Before placing Web Application Firewall into production, there are a few essential configuration items you must manage. These steps are outlined below:
Before you begin
Before you can begin to set up your WAF, you must install the appliance per your preferred deployment method. Refer to Web Application Firewall Overview for details about the available deployment options and installation instructions.
Accessing the setup page
Once your WAF is up and running and on the network with a reserved IP address, you can open a web browser and enter the IP address of your WAF appliance. Details for obtaining the IP address of your appliance are provided in the corresponding installation documentation.
Adding the appliance to your account
From the setup page, click the ETM Dashboard link to add the appliance to your ETM Dashboard account. If you do not have an account, you can create one here. Complete the information about your appliance and click Add Appliance.
Assigning an Upstream Server
After you finish adding the appliance to your account, the appliance configuration loads with the Upstream Servers screen.
An Upstream server refers to the IP address or hostname of the web server you wish to protect. To add an upstream server:
- Click Add Server.
- Enter the address of your Upstream server.
- Click the checkmark to confirm.
If you have a cluster of web servers providing access to the same content, you can configure multiple Upstream servers with load balancing. For more details on Upstream Server configuration see Configuring Upstream Servers in Web Application Firewall.
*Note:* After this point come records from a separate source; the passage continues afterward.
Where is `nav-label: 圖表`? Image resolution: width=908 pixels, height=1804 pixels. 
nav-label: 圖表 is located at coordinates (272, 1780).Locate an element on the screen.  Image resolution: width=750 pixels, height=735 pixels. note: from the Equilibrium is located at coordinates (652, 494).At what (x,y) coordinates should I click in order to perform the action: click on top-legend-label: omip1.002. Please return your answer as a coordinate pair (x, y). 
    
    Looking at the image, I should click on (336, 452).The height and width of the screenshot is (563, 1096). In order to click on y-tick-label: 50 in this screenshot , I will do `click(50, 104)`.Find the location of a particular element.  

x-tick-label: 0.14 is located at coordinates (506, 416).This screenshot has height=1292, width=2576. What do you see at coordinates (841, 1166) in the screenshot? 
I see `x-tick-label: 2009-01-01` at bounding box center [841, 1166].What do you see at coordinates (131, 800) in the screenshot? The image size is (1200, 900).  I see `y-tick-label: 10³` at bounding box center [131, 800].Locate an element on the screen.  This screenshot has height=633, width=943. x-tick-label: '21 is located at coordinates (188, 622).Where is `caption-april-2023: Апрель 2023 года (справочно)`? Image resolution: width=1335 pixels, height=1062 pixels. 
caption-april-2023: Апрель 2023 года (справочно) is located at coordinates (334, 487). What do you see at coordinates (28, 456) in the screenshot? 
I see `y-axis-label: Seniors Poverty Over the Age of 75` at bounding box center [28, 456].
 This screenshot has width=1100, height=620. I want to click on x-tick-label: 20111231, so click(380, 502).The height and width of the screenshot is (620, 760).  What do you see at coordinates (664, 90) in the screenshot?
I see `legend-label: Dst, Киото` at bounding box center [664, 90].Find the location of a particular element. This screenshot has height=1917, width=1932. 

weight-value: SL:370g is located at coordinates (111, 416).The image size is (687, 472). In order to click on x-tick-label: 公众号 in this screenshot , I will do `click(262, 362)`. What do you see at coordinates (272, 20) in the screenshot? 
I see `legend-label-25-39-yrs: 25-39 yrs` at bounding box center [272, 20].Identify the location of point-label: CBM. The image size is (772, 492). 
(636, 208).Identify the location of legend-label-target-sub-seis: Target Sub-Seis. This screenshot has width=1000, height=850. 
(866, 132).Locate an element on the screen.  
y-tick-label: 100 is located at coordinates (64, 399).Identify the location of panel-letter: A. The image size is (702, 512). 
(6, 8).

- Install your SSL certificate. If your web application uses SSL, you must import the SSL certificate used by your web application to your WAF. For instructions on importing your SSL certificate see Configuring Upstream Servers in Web Application Firewall.
- Configure port listeners. By default, WAF listens for requests on the standard web ports of TCP 80 and 443. If your web application uses alternate ports you need to configure these in WAF. For instructions on configuring port listeners see Configuring Upstream Servers in Web Application Firewall.
- Test connectivity to your web server. In a browser, enter the IP address of your WAF appliance. If your upstream server is set up correctly you will see the content served by your web application rather than the setup page.
- Update your DNS. Once you have completed the setup steps to configure your WAF, your final step to putting the appliance into production is to update your DNS record so that the domain name for your web application directs to the IP address of your WAF appliance.